Acacia mountfordiae, commonly known as Mountford's wattle, is a shrub or tree belonging to the genus Acacia and the subgenus Juliflorae that is native to north Australia.

==Description==
The shrub or tree typically grows to a maximum height of 4 m and has multiple stems covered in a powdery white coating. It has dark grey coloured bark that is quite fibrous. The glabrous light brown branchlets are terete except for near the apices. Like most species of Acacia it has phyllodes rather than true leaves. The glabrous, coriaceous, flat and straight or slightly curved evergreen phyllodes have a semilunate shape with a length of 2.5 to 5.5 cm and a width of 10 to 22 mm.

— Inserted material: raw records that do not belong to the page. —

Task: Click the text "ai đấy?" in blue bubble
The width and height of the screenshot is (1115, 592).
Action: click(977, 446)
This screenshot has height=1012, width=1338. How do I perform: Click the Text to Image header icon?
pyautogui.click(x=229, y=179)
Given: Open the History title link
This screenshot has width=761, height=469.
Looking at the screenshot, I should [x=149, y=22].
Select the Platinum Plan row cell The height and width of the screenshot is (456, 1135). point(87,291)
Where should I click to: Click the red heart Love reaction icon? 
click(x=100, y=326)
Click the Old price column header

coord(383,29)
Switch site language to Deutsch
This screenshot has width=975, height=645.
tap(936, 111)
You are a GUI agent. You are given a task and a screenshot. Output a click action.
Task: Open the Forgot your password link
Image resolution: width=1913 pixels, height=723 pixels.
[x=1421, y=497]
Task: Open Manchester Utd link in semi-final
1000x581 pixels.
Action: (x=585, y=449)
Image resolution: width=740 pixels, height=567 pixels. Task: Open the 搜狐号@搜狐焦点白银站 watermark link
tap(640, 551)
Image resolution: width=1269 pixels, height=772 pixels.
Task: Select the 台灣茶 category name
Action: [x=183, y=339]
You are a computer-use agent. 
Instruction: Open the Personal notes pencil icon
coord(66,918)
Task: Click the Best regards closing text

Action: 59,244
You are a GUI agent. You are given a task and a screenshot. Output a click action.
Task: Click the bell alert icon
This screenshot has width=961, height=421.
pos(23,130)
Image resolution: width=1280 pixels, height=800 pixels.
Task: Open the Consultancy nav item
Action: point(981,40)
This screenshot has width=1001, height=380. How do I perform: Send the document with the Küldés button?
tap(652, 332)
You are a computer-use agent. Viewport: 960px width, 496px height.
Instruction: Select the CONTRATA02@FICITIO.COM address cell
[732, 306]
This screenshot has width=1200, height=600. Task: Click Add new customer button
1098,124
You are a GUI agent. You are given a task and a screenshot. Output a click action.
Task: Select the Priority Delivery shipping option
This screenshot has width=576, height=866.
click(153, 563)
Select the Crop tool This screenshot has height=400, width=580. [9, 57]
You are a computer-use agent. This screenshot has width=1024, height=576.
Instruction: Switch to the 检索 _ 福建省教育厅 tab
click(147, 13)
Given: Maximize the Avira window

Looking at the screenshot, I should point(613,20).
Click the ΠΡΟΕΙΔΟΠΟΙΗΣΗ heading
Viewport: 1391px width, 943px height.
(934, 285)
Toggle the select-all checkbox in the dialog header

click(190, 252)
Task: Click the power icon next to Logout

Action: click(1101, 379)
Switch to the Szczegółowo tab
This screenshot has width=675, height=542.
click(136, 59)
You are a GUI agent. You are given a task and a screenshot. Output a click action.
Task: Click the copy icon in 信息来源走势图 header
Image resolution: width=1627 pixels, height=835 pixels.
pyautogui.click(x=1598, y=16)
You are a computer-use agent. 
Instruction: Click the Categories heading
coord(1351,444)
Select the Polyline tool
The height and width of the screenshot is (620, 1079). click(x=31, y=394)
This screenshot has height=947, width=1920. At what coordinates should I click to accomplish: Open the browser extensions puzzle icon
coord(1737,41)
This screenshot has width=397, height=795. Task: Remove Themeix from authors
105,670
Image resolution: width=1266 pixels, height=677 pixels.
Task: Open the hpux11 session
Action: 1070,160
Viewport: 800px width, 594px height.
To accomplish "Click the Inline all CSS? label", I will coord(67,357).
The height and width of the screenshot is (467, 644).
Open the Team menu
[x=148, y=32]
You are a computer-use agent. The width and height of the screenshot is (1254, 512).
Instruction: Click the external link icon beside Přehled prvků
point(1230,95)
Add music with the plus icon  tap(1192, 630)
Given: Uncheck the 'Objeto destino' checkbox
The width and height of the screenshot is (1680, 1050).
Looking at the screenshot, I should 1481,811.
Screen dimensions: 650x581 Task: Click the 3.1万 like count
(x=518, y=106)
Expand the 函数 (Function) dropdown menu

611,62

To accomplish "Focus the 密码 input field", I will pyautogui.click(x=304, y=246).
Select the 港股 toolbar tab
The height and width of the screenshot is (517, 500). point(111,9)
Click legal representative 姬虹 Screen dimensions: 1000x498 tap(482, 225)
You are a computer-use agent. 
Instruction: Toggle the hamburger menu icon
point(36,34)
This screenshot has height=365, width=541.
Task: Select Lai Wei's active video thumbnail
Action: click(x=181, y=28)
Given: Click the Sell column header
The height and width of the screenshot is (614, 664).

The grey-green phyllodes have two to five indistinct main veins with six to eight fine veins per millimetre. It blooms between June and September producing golden flowers. The cylindrical flower-spikes have a length of 3 to 4.5 cm packed with golden coloured flowers. The glabrous and thickly coriaceous seed pods that form after flowering have a curved narrowly oblong shape with the seeds arranged obliquely inside. The black seeds have a length of around 3 mm with an open pale areole and a terminal aril.

==Distribution==
It is endemic to the a small area of the Northern Territory where it has a limited distribution around Gunbalanya (formerly Oenpelli Mission) where it is commonly situated on top of or at the base of sandstone escarpments growing in skeletal sandy soils.

==Cultivation==
The plant is sold commercially and is noted for its handsome weeping grey-green foliage contrasting with the bright golden flowers. It is drought tolerant, bird attracting and useful as a screening or filler plant.